Deus me ajudou [porque naquela hora só Deus para ajudar], e conseguimos fazer o segundo parto. E, a partir dali, continuei sendo parteira com a minha mãe em Jacutinga.
Em 1964, ao me mudar para a cidade, comecei a trabalhar como empregada doméstica, diarista, camareira, cozinheira, lavadeira; não deixando também de ajudar a socorrer mães, dando de mamar o meu filho e o filho da outra mãe. Era um trabalho gratificante, maravilhoso. Além de trabalhar na residência de uma família, também na casa do doutor Inorte e da dona Cleudes, e no Hospital Anjo da Guarda.
Lá aprendi a me dar mais valor, porque a gente era discriminada. Eu tinha muito receio de me aproximar de gente branca, de gente que tinha poder. Porque a gente já era discriminado.
Não podia casar com branco. Casei com alemão. Então aquele tempo já tinha discriminação.
Doutor Inorte era uma pessoa muito sábia. Lá ele dava valor para a gente, como ser humano, mulher, empregada doméstica, trabalhadeira. E era muito bom.
Conciliei os trabalhos até 1970, quando tive meu último filho. Nessa época, também atuava no hospital o doutor Tohoru Okayama. Trabalhei, inclusive, de empregada doméstica para a sua família.
Ele, que colocou o meu apelido na ficha do hospital de "Escurinha", certo dia falou para mim: "Escurinha, você precisa voltar a estudar. Volte para poder te ajudar e colocar você numa posição melhor. Porque você tem sete filhos".
Como eu era viúva, o sustento dependia somente de mim. Também ajudava as vizinhas, os meus pais, que dependiam muito de mim em Jacutinga. Eu ia lá socorrer eles com tudo o que eu podia.
Assim, voltei para o colégio estudar em 1970 e concluí o primeiro grau em 1973.
Depois disso, doutor Tohoru disse que ia me colocar no posto de saúde. Eu não entendia o que era um posto de saúde. Não sabia nem o que era, mas eu fui.

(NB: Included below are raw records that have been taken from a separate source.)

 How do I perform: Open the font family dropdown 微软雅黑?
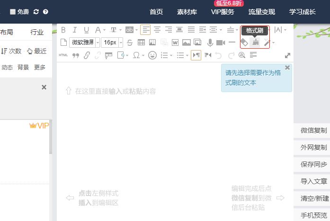[85, 43]
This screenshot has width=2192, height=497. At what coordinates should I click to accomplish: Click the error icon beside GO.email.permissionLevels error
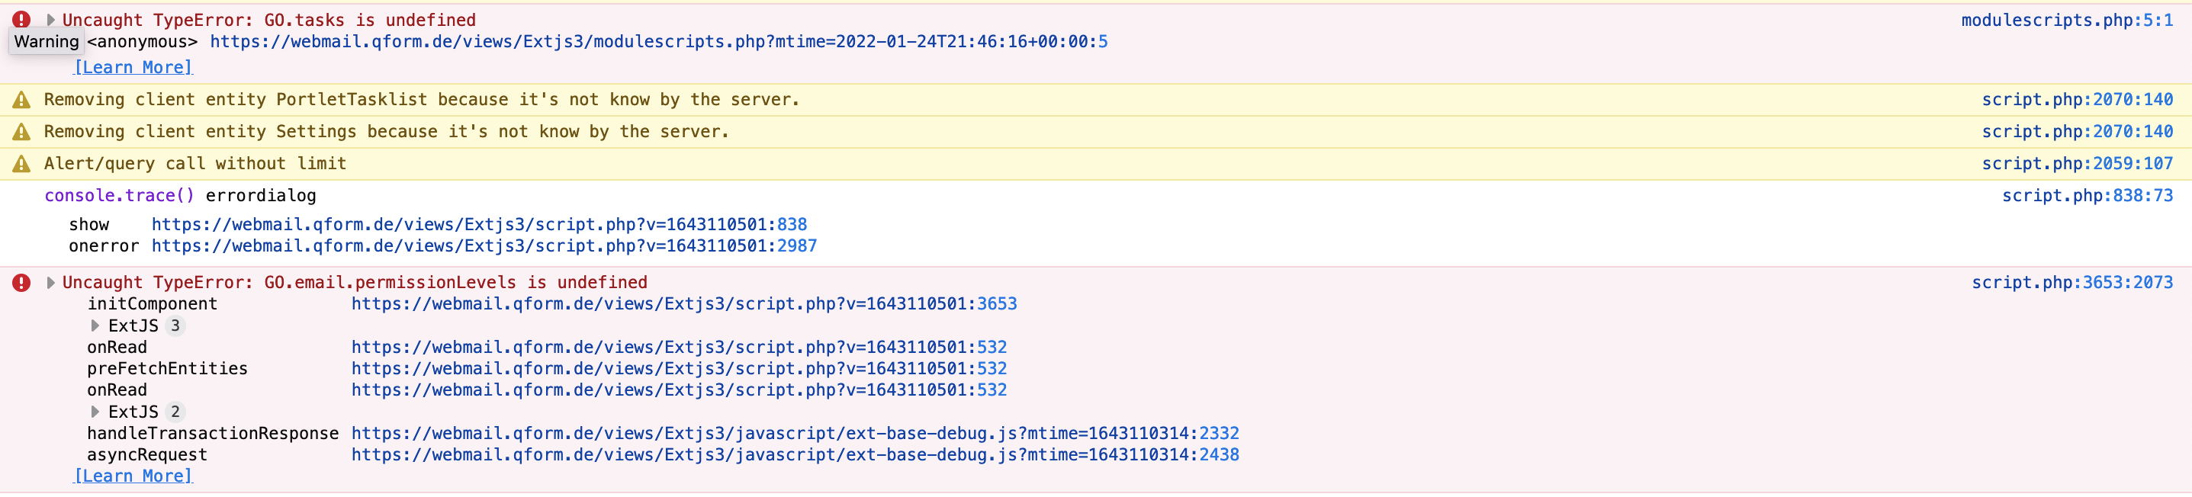[19, 282]
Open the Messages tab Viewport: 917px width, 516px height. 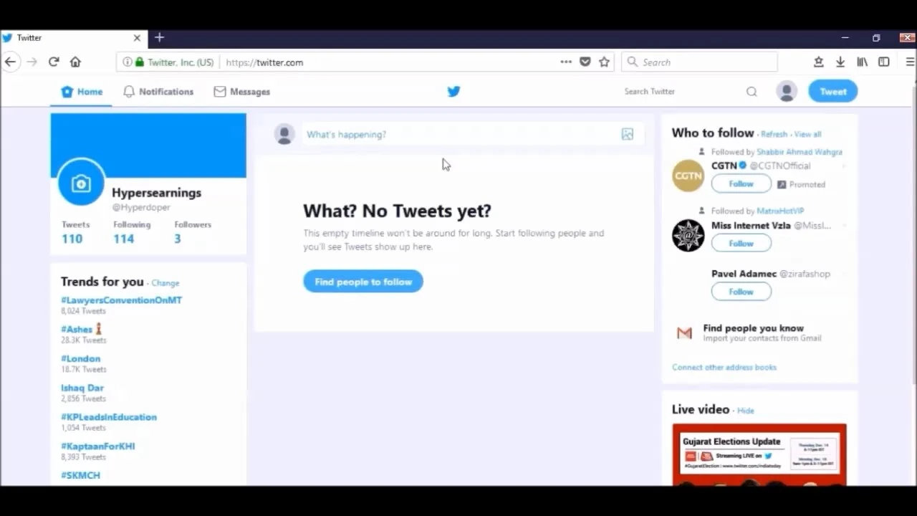242,92
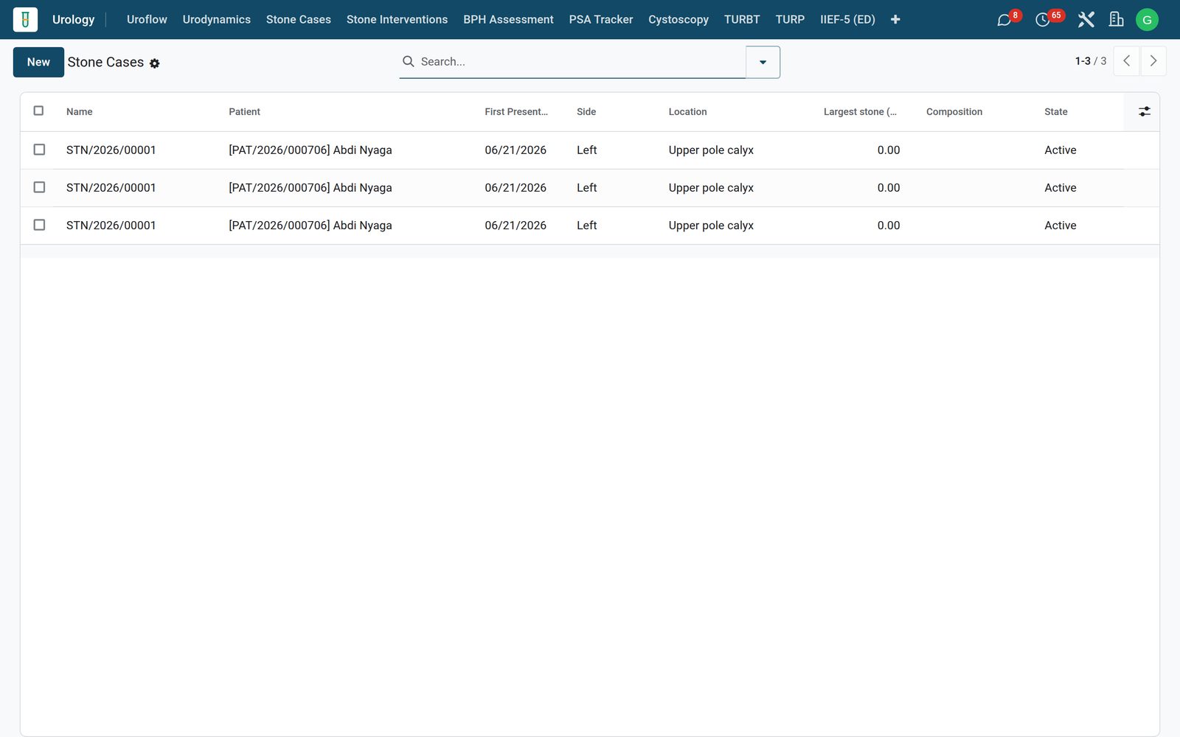Check the first STN/2026/00001 row checkbox

tap(39, 150)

Aí trabalhei um ano e pouco e ele me chamou, para eu ir à prefeitura assinar a carteira, para ter férias. Eu não conhecia e nem sabia o que era. Fui à prefeitura, assinei a carteira e continuei estudando, trabalhando de diarista.
Trabalhei sete anos na prefeitura. Como tinha estudado e queria dar melhores condições para minha família, doutor Tohoru me recomendou que fizesse concurso público do Estado. Passei e fui trabalhar com ele no hospital; era assistente dele, como parteira.
Depois passei no concurso, em 1981, para trabalhar em dois lugares. No Colégio Estadual Arnaldo Busato e no posto de saúde central. Mas eu preferi o posto de saúde, porque já estava ali, com a dona Rosalina, o seu Valdemar [esse casal é para mim meus irmãos de coração. Trabalhamos juntos. Somos amigos até hoje].
Daí foi ampliando o posto, o conhecimento, a cidade, a população. E nós lá no posto. E eu continuando trabalhando e fazendo partos até 1981.
Trabalhei no posto de saúde desde 1973 (com 33 anos) até os meus 65 anos. Amava aquele trabalho. Se pudesse, continuava até hoje. Um serviço muito gratificante, em que me tornei gente, pessoa.
Vim morar no São José Operário e ia trabalhar a pé no posto de saúde do centro, durante uns 20 anos. Ia de manhã e voltava à noite.
Aí depois fui para o posto de saúde do bairro BNH, onde trabalhei mais 14 anos. Nessa época, morava no Primavera II.
Depois disso voltei a trabalhar no central, onde fiquei mais cinco anos, concluindo 41 anos de trabalho na cidade: 40 de carteira e um ficou em branco, sem carteira.
Eu me aposentei com 65 anos. Não queria parar. Mas precisei por ter problema de coração. Fiz dois cateterismos, uma angioplastia; e também por causa de uma bursite no braço.
No ano passado, me candidatei à vereadora. Não para querer ser vereadora e ganhar. Um vereador tem que se doar para as pessoas. Eu queria isso. Mas não chegamos lá.
Uns ganham, outros perdem. Mas, na verdade, não perdi nada. Ganhei amizade. Eu me conheci. Vi o valor que tem que se dar. O valor que temos que receber também.
Foi muito gratificante, ganhei muito conhecimento. As pessoas, que confiavam e acreditavam em mim, me deram 64 votos; as quais agradeço até hoje".